How Courts Determine Whether Companies Exercised Due Diligence


Waterfowl died after landing on an Alberta oil company’s tailing pond containing hazardous substances, including bitumen. The company was convicted of violations under federal and Alberta environmental law for failing to store a hazardous substance so that it didn’t come into contact with animals. The court rejected the company’s due diligence defence, ruling that it failed to take all reasonable steps to prevent waterfowl from contacting the hazardous substances [R. v. Syncrude Canada Ltd.].


A company charged with violating an OHS or environmental law can avoid liability by showing that it exercised “due diligence”—that is, took all reasonable steps to comply with the law and prevent the violation. One of the best ways to make informed decisions about the specific measures required to establish due diligence is to review what other companies did right and wrong in actual court cases in which due diligence was the main issue. The Syncrude case is an excellent example of what courts look at in deciding if a particular company exercised due diligence. Although the case involves environmental violations, courts use the same type of analysis for OHS violations.

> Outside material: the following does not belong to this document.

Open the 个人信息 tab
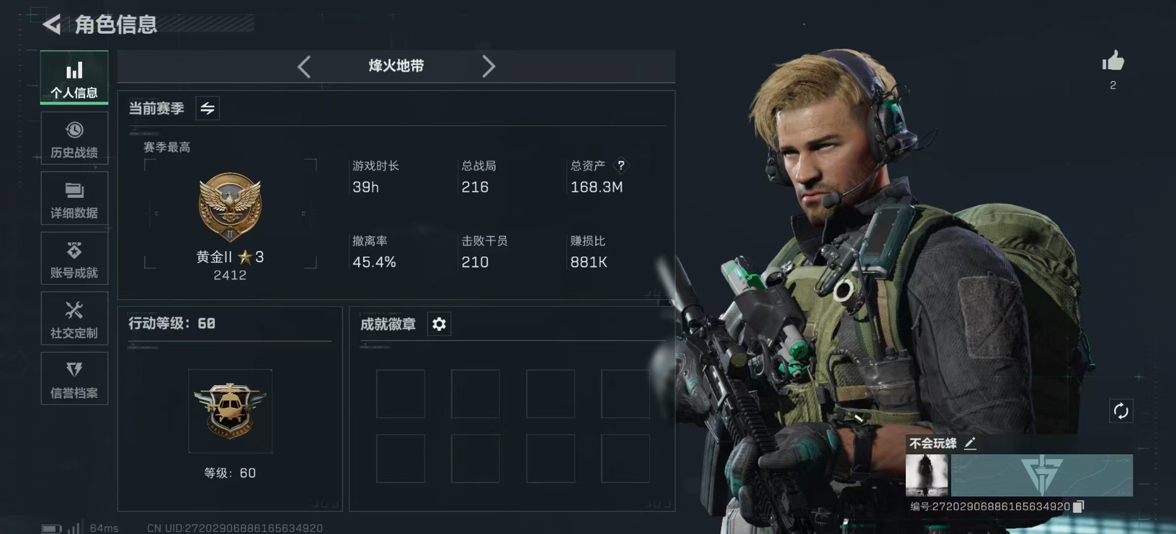Image resolution: width=1176 pixels, height=534 pixels. point(74,78)
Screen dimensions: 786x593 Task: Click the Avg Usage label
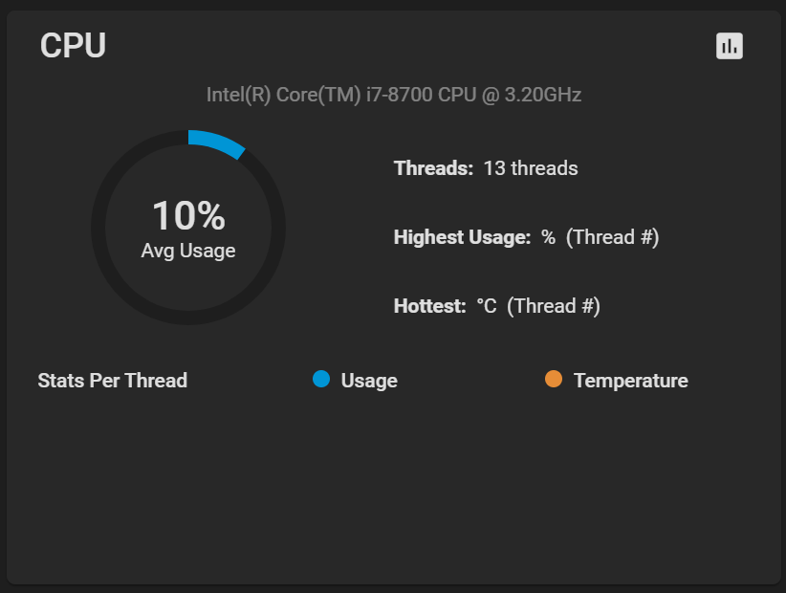tap(188, 251)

Due diligence is a concept, not a specific formula. The question of whether a defendant exercised due diligence gets answered one case at a time on the basis of the specific facts involved. But what all due diligence cases have in common are the factors the courts look at to evaluate a company’s due diligence defence. All of these factors played a role in the Syncrude case, including:

Gravity of the effect. The more severe the potential harm from non-compliance, the greater the efforts a company must make to prevent it. The court said that severe contamination with bitumen has deadly consequences for waterfowl and even relatively mild contamination can have serious long-term adverse consequences.

Complexity of compliance. Experts at the trial testified that deterring birds from the tailings pond is complex, requiring a high level of expertise. For example, the pond in question was the size of about 640 football fields and located under major migratory flyways. The court concluded that the company needed expertise to effectively manage the risk to wildlife. But the team that was overseeing the bird deterrence program had no formal training in managing wildlife.

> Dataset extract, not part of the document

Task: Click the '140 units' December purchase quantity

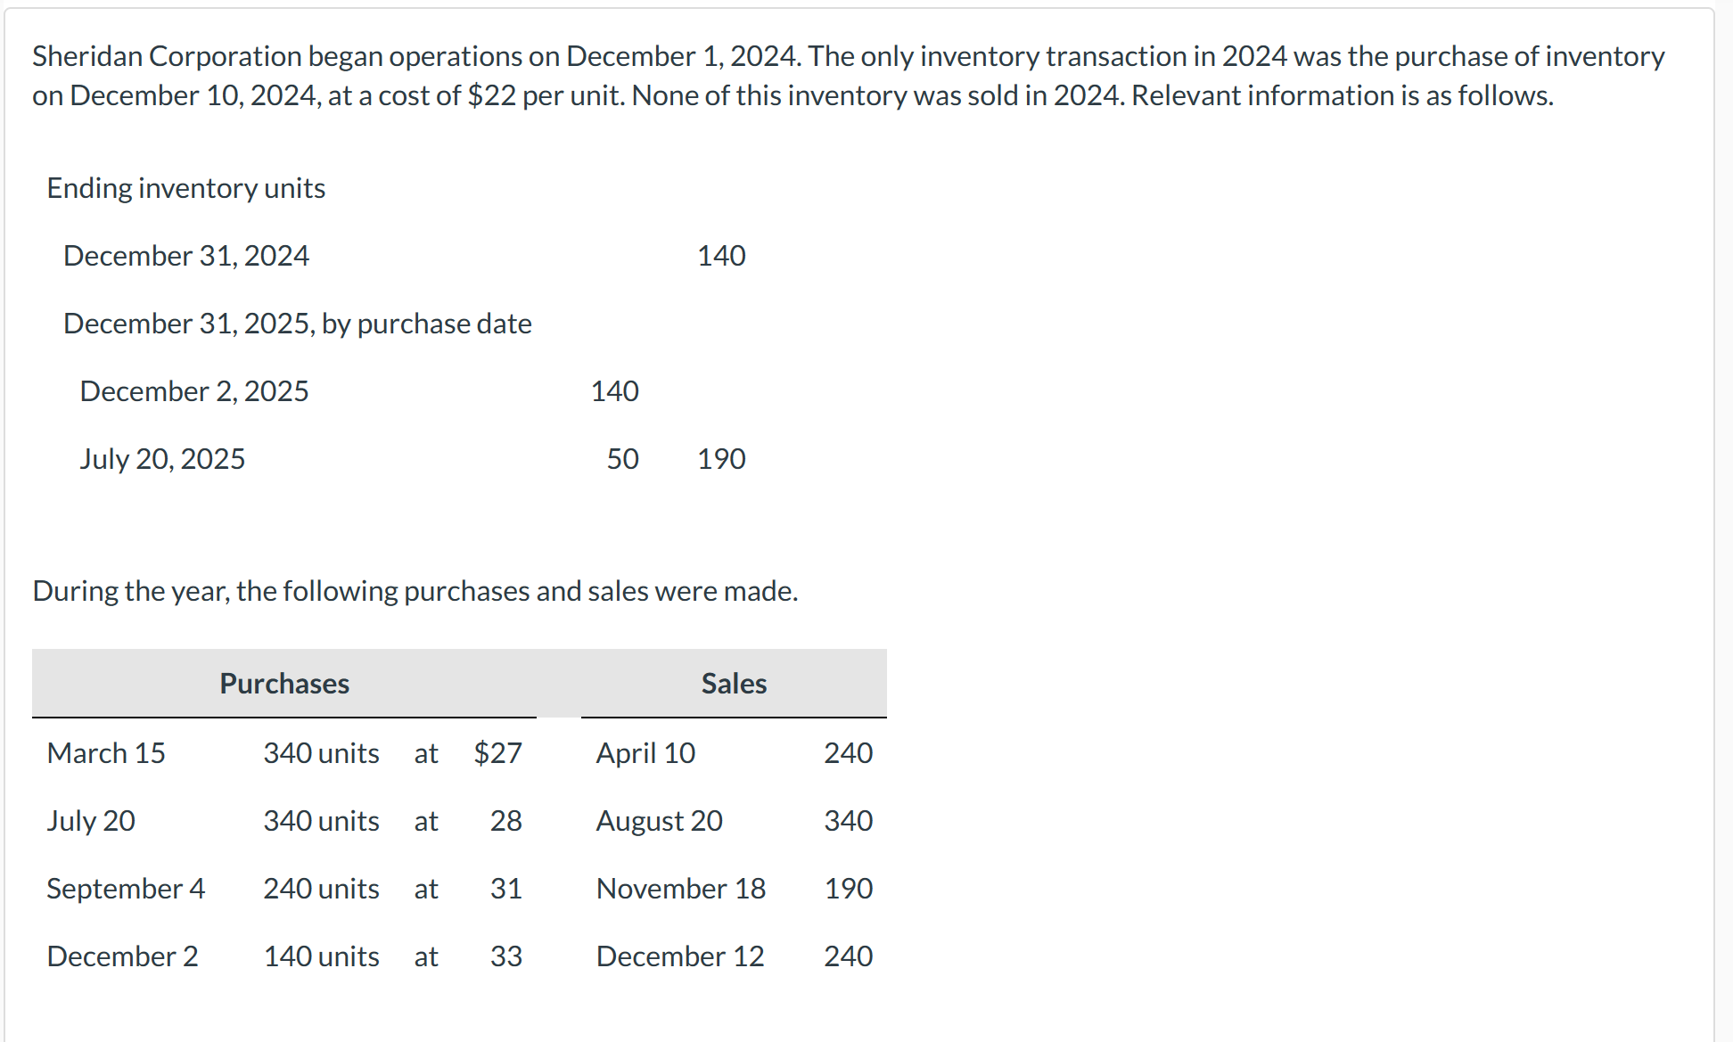Action: click(321, 956)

Preventive system. The company had planned to implement a system to deter birds using sound cannons and human effigies starting April 1, depending on the weather and arrival of birds. But when the birds landed on the pond on April 28, the sound cannons hadn’t yet been deployed on the pond’s perimeter. In addition, the company didn’t have enough cannons to space them 240 metres apart as called for by its plan.

Alternative solutions. The court found that there was “no real industry standard for bird deterrence.” But it noted that oversight of the bird deterrence system by people with appropriate training, more comprehensive written procedures and earlier implementation of the system were “reasonable and feasible alternatives” to the company’s approach.

Foreseeability. The company argued that the incident was unforeseeable because unusual weather conditions prevented it from deploying its bird deterrence system earlier. But the court wasn’t swayed. Adverse weather in early April isn’t uncommon. Plus, bad weather makes it more likely that birds will land. So the company should have anticipated that bad weather might occur and deployed the deterrence system earlier.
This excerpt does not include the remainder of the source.